[START OF Task data]

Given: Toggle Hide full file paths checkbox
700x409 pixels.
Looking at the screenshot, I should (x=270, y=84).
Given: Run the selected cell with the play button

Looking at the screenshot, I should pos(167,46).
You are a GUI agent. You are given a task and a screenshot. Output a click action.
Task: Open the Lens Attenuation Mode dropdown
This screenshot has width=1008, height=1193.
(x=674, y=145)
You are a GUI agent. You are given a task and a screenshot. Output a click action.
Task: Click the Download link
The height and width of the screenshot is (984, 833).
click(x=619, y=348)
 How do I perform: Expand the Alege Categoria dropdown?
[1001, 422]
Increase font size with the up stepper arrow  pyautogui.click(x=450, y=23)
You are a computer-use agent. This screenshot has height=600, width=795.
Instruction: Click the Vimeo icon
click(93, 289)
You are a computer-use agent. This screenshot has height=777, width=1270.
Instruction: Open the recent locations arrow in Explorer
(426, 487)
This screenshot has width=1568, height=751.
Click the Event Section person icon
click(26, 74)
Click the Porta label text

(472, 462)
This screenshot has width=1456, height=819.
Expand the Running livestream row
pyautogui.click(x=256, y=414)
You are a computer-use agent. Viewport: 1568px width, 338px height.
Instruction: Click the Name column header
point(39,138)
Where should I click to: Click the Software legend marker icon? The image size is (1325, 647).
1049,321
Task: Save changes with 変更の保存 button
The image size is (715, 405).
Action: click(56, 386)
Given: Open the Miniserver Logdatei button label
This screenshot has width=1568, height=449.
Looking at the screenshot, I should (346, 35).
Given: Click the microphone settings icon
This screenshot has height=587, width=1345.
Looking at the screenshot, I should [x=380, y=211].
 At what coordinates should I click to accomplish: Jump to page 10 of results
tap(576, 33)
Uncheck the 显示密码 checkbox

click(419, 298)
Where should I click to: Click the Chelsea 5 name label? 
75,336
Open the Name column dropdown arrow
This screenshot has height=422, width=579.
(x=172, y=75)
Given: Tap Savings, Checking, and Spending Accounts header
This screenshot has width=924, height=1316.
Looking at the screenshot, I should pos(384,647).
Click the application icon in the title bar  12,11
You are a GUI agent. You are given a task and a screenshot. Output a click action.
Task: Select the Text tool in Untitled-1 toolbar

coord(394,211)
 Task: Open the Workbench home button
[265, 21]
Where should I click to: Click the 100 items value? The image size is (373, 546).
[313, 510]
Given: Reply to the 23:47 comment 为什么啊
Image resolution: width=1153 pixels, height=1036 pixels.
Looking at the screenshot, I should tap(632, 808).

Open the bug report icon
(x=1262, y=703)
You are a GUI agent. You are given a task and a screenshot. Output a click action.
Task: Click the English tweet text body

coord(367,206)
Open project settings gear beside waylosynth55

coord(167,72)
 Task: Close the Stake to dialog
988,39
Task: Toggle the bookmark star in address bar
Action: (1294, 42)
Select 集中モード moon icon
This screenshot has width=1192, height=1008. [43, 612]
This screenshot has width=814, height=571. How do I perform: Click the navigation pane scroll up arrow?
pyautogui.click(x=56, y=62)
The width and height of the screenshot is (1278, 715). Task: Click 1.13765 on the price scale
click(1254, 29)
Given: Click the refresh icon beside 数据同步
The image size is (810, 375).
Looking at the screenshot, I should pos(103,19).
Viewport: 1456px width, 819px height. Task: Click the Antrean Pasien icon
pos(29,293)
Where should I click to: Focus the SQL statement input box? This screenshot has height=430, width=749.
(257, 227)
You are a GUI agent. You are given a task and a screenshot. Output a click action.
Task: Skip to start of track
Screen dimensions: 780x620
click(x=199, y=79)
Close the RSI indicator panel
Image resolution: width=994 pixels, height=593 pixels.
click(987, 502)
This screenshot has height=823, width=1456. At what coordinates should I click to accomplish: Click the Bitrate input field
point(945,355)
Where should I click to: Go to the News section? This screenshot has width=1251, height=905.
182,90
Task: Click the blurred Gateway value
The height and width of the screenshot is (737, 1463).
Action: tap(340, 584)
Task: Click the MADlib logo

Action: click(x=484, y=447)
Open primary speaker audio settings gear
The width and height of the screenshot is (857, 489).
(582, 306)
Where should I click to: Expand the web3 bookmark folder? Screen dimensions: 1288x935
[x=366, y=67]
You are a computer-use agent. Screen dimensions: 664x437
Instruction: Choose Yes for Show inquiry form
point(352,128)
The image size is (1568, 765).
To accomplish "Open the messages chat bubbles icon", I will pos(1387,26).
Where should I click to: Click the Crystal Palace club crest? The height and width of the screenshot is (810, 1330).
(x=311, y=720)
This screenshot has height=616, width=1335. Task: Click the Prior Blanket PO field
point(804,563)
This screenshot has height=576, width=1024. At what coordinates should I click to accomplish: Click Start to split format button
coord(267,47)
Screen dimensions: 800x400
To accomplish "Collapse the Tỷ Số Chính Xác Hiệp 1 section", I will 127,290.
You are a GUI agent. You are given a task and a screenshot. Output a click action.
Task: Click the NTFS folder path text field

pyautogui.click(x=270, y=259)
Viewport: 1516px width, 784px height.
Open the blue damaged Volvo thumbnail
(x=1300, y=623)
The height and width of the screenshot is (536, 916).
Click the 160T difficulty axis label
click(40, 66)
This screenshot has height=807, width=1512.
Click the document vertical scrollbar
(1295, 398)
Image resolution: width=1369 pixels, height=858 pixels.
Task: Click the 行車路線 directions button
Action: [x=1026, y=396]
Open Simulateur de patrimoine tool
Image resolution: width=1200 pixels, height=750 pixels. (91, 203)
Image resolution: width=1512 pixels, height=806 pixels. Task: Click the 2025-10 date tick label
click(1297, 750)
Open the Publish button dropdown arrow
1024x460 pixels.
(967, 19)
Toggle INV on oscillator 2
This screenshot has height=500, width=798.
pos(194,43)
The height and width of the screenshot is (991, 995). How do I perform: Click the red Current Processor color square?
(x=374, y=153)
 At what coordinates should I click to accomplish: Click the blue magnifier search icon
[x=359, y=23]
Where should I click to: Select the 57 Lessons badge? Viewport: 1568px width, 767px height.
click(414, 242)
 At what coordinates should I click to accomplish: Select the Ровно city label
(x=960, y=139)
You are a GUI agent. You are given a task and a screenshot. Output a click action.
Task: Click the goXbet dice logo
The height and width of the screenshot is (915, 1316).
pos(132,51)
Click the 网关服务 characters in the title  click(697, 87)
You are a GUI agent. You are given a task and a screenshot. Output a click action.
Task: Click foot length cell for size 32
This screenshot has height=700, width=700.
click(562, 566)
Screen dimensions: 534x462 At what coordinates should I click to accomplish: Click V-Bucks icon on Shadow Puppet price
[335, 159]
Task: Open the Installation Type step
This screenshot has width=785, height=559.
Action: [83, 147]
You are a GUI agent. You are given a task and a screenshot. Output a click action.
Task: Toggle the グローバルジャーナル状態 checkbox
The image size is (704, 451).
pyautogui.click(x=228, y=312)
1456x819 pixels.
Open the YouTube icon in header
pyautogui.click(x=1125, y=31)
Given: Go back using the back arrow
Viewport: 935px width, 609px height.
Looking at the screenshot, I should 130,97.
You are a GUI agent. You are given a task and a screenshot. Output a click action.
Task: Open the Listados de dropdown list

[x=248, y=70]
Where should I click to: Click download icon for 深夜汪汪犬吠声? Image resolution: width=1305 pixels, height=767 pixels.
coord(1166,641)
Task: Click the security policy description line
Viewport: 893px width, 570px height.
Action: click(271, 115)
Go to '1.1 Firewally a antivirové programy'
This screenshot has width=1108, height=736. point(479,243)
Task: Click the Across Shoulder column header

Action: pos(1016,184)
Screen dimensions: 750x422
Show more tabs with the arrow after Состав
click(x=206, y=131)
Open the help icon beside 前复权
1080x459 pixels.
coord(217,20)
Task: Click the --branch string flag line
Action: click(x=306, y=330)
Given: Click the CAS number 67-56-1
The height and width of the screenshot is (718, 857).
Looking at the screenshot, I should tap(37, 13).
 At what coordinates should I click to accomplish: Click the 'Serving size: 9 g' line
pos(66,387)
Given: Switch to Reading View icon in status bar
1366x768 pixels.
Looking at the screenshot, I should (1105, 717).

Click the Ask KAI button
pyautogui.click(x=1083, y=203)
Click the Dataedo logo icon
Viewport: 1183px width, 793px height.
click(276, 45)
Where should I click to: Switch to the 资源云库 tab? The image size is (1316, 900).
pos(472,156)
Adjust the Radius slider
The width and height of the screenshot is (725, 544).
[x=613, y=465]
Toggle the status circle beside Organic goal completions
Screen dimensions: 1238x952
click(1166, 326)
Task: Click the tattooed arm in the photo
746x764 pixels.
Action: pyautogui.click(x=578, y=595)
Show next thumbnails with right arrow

[END OF Task data]

- _Your objective_: Please rewrite only the lines from the line with "Given: Run the" to the line with "Looking at the screenshot, I should (346, 35).", changing "Instruction" to "Prompt" and keeping everything else the same.

- _The reply_:
Given: Run the selected cell with the play button

Looking at the screenshot, I should pos(167,46).
You are a GUI agent. You are given a task and a screenshot. Output a click action.
Task: Open the Lens Attenuation Mode dropdown
This screenshot has width=1008, height=1193.
(x=674, y=145)
You are a GUI agent. You are given a task and a screenshot. Output a click action.
Task: Click the Download link
The height and width of the screenshot is (984, 833).
click(x=619, y=348)
 How do I perform: Expand the Alege Categoria dropdown?
[1001, 422]
Increase font size with the up stepper arrow  pyautogui.click(x=450, y=23)
You are a computer-use agent. This screenshot has height=600, width=795.
Prompt: Click the Vimeo icon
click(93, 289)
You are a computer-use agent. This screenshot has height=777, width=1270.
Prompt: Open the recent locations arrow in Explorer
(426, 487)
This screenshot has width=1568, height=751.
Click the Event Section person icon
click(26, 74)
Click the Porta label text

(472, 462)
This screenshot has width=1456, height=819.
Expand the Running livestream row
pyautogui.click(x=256, y=414)
You are a computer-use agent. Viewport: 1568px width, 338px height.
Prompt: Click the Name column header
point(39,138)
Where should I click to: Click the Software legend marker icon? The image size is (1325, 647).
1049,321
Task: Save changes with 変更の保存 button
The image size is (715, 405).
Action: click(56, 386)
Given: Open the Miniserver Logdatei button label
This screenshot has width=1568, height=449.
Looking at the screenshot, I should (346, 35).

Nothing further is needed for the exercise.